PIPSC advises the government to hone in on eliminating IT outsourcing and bolstering in-house capacity following the 2023 Fall Economic Statement

The mini-budget update – otherwise known as the Fall Economic Statement – given by Deputy Prime Minister and Minister of Finance Chrystia Freeland on November 21, 2023, heavily prioritized housing and affordability for Canadians.

We continue to strongly advise the government to tackle its goal of fiscal restraint by addressing the costly outsourcing within their IT departments. 

The government identified $691 million per year in new spending reductions at federal departments and agencies.
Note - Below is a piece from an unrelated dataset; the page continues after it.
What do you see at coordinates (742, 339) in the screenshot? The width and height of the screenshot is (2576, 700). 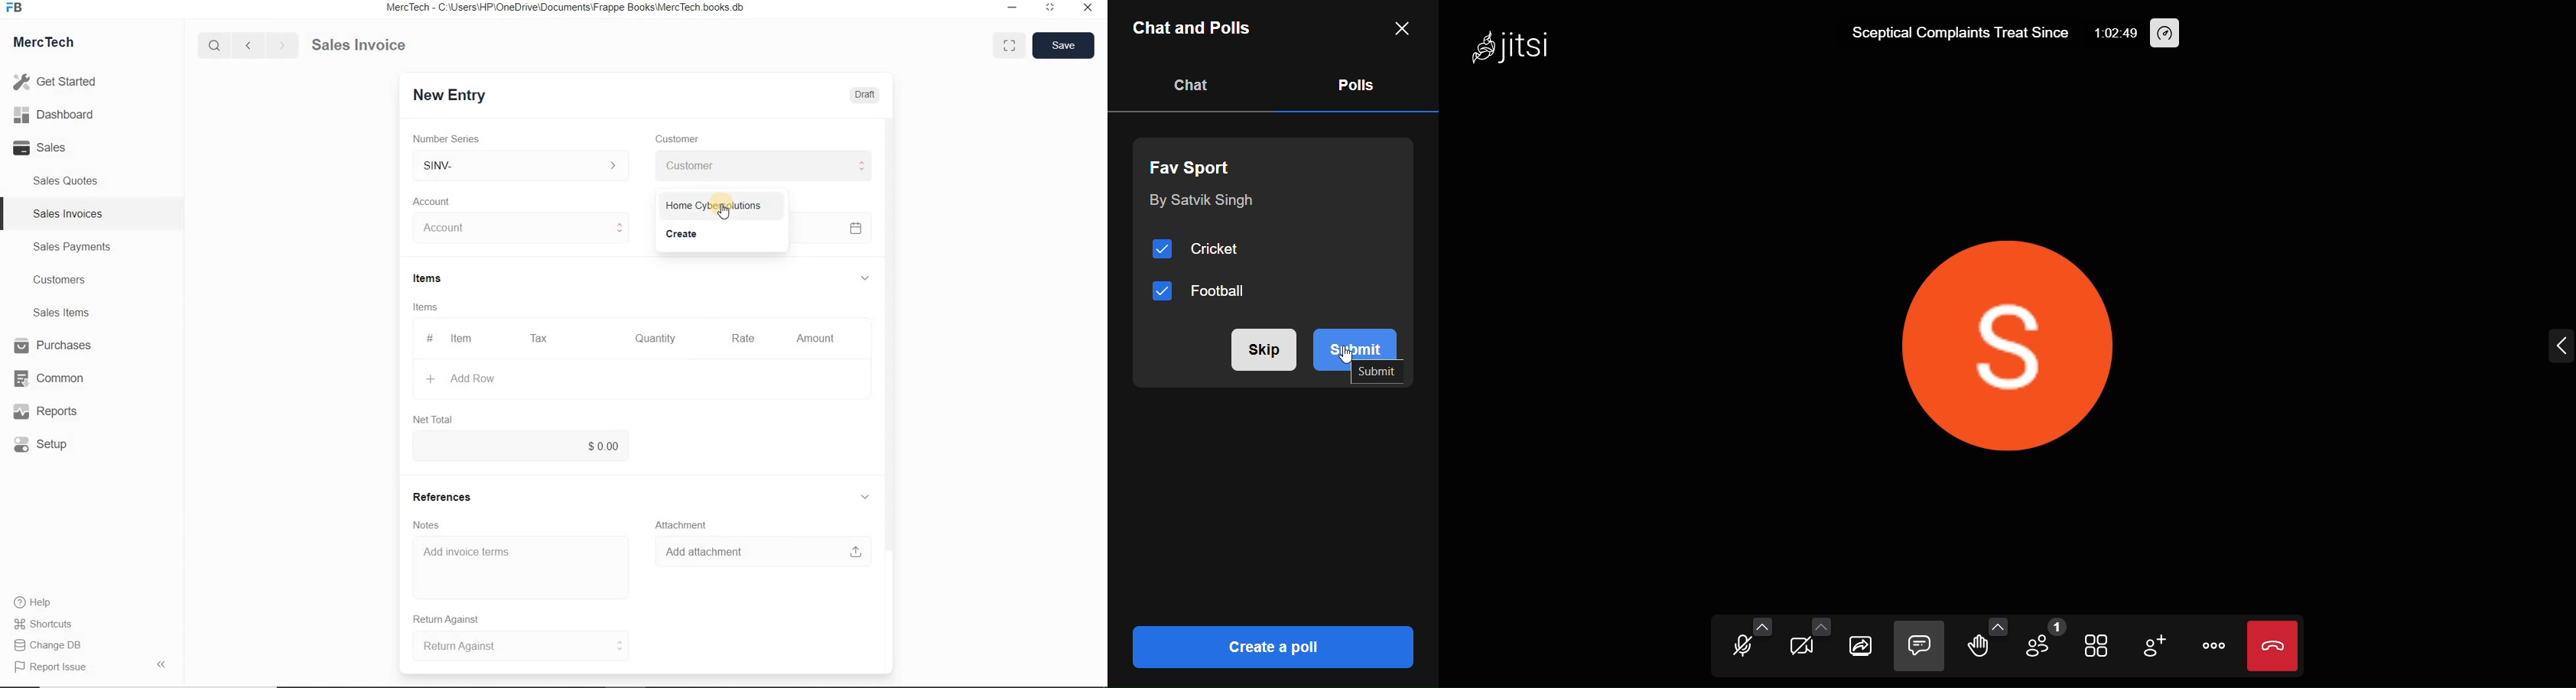 I see `Rate` at bounding box center [742, 339].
These savings were found as part of their ongoing spending review, over and above the $15 billion already announced in Budget 2023. Few details were provided, and we remain concerned about potential job losses or service cuts. 
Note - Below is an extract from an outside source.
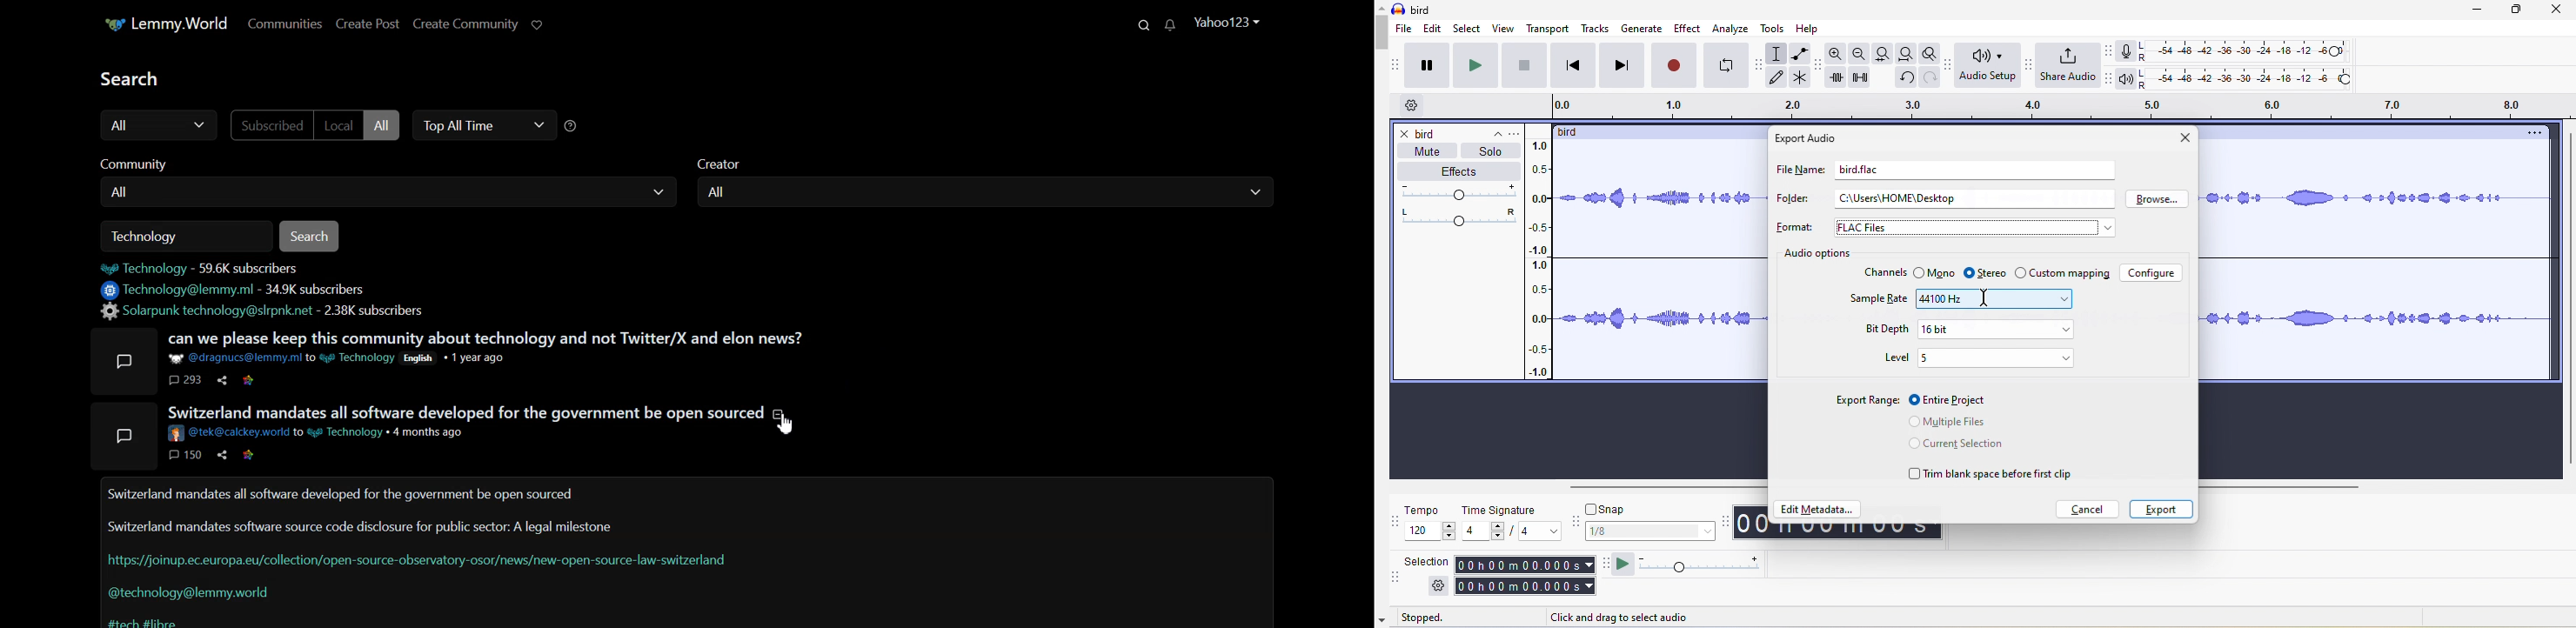 The width and height of the screenshot is (2576, 644). What do you see at coordinates (1524, 577) in the screenshot?
I see `selection` at bounding box center [1524, 577].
The FES ominously pledged to “return the public service closer to its pre-pandemic growth track.” This would be hard to achieve without a budget freeze and attrition, at the very least. The growth in the public service is on par with the growth in Canada’s population. On a per capita basis, Canada’s public service is at the same size as it was in 2012, despite providing more services to an aging population. It is misleading for the government to promote a narrative of unfettered growth when the public service has only been keeping up with the growth in the country’s population.  

The government’s dependency on outside IT Consultants is destructive and fiscally irresponsible. By reducing outsourcing and bolstering in-house capacity through employee empowerment and upskilling, we will reach the goals outlined in the Fall Economic Statement and improve services to Canadians.   
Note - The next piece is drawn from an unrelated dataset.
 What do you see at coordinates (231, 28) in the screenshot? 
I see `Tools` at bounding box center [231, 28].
Now is the time for the government to hone in on our recommendations and work to develop a long-term, strategic approach to IT within the government.

Bright spots in the Fall Economic Statement include improvements to the Competition Act that will protect Canadians from price gouging by companies that have unfair monopoly power. Many of these changes are in line with recommendations made by PIPSC members at the Competition Bureau. If implemented accordingly, this will represent the most comprehensive set of reforms to the act since it was first instituted forty years ago.  

The FES also showed that “net actuarial losses” due to the government’s pension liabilities are now in fact surpluses, meaning public service pensions are a contributor to the government’s fiscal health. 

The government also announced its intention to continue with the implementation of the Digital Services Tax at the end of 2023. This measure will make it harder for the big tech companies to avoid paying Canadian taxes by booking profits in tax havens. Recently, there has been international pressure to stop or delay this change until an international solution can be implemented. Staying the course is the right response.